Figure shows two crossing events and their amplitude spectra. The steeply dipping event is aliased in space. The shaping filter used to reconstruct the HF from the LF is shown in Figure . This filter is convolved with the cubed LF data on the interpolated traces to create the final interpolated section (Figure ). The prominent alias visible in Figure has been removed. However, the interpolation breaks down where the two events cross. The break-down is seen as oscillations and distortions near the crossing point in the time domain and as horizontal lines of noise in the amplitude spectrum.
This distortion is due to the fact that the shaping filter is aliased in space. Where the events are far apart, the shaping filter is very smooth. Near the point where the events cross, the shaping filter gets more complicated and varies rapidly in the spatial direction (Figure ). The filter is calculated where both the HF and LF are known and then interpolated to the trace locations where the HF is unknown. Since the filter is aliased near crossing events, distortions arise in the interpolation. In the previous examples nearest neighbor interpolation was used to interpolate the shaping filter.

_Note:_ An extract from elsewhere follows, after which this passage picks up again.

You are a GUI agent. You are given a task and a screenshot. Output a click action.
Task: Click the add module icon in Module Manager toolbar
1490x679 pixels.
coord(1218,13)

Figure 2 Shaping filter used to reconstruct the high-frequency data from the cubed low-frequency data. Notice the oscillations in the filter where the events cross.
The interpolation may be improved by median filtering the shaping filter. The result of this interpolation is presented in Figure . The result is much more satisfying but the amplitude at the crossover may be a little too high and there is still some noise visible in the frequency domain.